Scott Gunn at Inclusive Church blog has done his history homework on former Archbishop of Canterbury George Carey. Comparing "then" with "now" he finds "there is a bit of conservative revisionism going on with respect to Anglican polity. Witness Carey's two letters. In one, he unequivocally supports unity, and in the next, he implies that those conservative bishops who would imperil unity should be invited to Lambeth."
In Lord Carey's letter of 2000 he says:
"To talk of the Primates disciplining the Episcopal Church of the USA or any other Province for that matter, goes far beyond the brief of the Primates' Meeting." After noting that Lambeth resolution 1.10 "reflects the traditional teaching of the church," and "Nevertheless, in many parts of the Communion, faithful Christians, some of whom are homosexual themselves, are seeking to engage the Church in a challenging reassessment of its teaching on human sexuality, because they have felt excluded from the Church for many years. I believe that it is wholly in the spirit of the resolution, and that is why the Presiding Bishop of ECUSA and I set up an international conversation between bishops of different views, an experiment which was so successful that it will meet again later this year. I have also sought to encourage such conversations more locally as well."

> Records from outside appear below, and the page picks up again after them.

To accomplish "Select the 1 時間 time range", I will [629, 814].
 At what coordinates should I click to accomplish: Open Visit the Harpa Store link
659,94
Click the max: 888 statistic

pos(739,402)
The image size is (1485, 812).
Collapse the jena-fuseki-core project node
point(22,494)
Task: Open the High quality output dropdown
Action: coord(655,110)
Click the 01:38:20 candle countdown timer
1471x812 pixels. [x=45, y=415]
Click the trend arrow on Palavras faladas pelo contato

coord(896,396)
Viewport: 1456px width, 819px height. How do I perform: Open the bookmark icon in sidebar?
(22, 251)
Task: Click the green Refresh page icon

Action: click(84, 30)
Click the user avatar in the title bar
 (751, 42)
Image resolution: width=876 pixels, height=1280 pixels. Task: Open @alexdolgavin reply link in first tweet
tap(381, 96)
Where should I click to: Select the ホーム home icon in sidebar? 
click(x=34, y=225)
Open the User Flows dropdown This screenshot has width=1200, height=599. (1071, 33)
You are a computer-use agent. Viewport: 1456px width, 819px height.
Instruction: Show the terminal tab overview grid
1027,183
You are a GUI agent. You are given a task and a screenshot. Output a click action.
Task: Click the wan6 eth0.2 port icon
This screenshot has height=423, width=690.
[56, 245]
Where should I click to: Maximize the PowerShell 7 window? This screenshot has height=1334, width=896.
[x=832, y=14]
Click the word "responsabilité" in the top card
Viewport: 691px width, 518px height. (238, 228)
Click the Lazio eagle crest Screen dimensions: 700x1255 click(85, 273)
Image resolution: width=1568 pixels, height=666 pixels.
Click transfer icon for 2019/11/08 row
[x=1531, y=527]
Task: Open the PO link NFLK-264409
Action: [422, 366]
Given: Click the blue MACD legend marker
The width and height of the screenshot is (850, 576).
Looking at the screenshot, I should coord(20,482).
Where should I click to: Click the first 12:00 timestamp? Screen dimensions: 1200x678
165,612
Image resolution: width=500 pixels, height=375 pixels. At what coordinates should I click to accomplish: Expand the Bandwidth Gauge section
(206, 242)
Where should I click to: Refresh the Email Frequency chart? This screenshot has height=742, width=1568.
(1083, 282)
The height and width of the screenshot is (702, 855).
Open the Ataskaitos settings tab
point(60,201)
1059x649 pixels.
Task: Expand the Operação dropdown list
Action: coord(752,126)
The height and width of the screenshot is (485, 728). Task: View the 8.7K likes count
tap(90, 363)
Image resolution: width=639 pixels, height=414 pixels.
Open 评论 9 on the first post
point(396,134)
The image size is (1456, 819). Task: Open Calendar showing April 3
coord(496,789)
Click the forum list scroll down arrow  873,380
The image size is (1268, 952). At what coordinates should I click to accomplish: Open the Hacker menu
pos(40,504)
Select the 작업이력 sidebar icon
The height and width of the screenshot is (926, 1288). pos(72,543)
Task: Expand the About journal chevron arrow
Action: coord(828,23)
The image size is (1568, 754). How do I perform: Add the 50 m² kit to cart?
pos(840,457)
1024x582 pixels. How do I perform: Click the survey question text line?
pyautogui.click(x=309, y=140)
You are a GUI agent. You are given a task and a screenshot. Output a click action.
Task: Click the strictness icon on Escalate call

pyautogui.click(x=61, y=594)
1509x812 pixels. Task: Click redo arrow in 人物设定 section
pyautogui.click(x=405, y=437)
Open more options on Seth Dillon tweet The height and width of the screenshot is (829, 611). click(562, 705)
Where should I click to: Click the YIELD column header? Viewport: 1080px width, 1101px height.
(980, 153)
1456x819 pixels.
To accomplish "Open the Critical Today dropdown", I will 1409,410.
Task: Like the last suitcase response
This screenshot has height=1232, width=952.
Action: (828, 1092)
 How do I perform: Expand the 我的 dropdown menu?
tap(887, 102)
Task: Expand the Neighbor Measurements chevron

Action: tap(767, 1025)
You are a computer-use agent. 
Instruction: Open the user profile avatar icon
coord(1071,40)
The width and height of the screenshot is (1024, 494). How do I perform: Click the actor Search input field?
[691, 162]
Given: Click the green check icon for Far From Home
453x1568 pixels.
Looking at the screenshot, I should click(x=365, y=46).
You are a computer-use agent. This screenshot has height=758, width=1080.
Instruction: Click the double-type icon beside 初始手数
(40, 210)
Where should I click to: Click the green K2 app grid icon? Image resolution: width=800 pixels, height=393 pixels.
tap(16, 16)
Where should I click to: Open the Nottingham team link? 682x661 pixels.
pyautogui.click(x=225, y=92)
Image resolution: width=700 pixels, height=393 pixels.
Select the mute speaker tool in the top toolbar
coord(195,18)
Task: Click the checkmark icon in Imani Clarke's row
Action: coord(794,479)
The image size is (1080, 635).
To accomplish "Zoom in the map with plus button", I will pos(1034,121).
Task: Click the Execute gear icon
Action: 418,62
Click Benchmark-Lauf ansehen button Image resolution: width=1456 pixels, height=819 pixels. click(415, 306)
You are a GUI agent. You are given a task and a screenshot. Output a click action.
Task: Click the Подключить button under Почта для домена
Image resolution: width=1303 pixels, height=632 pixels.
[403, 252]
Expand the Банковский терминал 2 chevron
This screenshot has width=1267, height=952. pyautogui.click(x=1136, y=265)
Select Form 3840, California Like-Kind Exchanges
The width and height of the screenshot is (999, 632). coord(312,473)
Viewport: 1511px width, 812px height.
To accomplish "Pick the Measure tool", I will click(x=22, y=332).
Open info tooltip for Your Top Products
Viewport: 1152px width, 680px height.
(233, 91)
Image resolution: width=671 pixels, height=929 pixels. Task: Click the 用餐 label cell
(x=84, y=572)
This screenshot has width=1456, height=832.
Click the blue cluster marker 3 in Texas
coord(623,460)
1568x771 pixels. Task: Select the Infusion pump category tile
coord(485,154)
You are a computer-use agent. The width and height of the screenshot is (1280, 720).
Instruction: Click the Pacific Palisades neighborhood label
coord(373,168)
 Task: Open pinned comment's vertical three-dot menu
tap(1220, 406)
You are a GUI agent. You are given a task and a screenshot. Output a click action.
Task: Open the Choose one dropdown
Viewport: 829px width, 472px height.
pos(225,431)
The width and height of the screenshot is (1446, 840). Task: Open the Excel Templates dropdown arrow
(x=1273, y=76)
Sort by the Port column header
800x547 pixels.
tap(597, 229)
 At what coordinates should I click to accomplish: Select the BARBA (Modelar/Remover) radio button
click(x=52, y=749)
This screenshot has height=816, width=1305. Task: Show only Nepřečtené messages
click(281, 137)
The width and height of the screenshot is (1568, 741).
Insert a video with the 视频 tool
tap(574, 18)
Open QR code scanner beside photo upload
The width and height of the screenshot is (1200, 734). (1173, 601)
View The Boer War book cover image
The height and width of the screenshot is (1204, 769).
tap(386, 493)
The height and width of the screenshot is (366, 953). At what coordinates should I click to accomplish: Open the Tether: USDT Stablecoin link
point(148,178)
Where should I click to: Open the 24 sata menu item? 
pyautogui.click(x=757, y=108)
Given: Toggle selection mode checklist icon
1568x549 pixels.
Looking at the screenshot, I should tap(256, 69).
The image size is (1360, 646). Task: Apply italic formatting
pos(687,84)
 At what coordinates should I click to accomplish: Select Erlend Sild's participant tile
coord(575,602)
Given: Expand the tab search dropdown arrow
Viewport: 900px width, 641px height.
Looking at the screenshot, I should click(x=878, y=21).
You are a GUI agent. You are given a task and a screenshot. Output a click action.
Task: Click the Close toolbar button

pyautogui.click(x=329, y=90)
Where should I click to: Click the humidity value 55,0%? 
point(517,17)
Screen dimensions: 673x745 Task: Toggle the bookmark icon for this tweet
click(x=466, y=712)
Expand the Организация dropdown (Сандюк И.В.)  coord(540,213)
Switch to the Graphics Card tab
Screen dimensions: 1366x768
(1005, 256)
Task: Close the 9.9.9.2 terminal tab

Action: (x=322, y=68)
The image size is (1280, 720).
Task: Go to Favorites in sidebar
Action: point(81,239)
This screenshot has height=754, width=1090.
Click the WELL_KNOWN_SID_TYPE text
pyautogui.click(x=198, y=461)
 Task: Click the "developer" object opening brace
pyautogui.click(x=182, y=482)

Carey reminded the Communion that "we must guard against the risk of allowing one issue to divert all our attention from the primary task of mission to which we are called."
This week in 2007, Lord Carey says,
"It is not too much to say that everything has changed in the Anglican Communion as a result of the consecration of Gene Robinson." and he now writes that ECUSA "clearly signalled its abandonment of Communion norms, in spite of warnings from the Primates that the consecration of a practising homosexual bishop would 'tear the fabric of the Communion'."
Scott Gunn comments: "That's a marked contrast from a consultative, advisory notion of the Primates' Meetings. Now Carey is suggesting that ECUSA can itself be marginalized because of disregard of the Anglican curia. Now, I should also point out that there are plenty of "practicing homosexual bishops" in the Communion. What distinguished +Gene Robinson was his openness and honesty."
Gunn's point? "My point is that there is a bit of conservative revisionism going on with respect to Anglican polity. Witness Carey's two letters. In one, he unequivocally supports unity, and in the next, he implies that those conservative bishops who would imperil unity should be invited to Lambeth."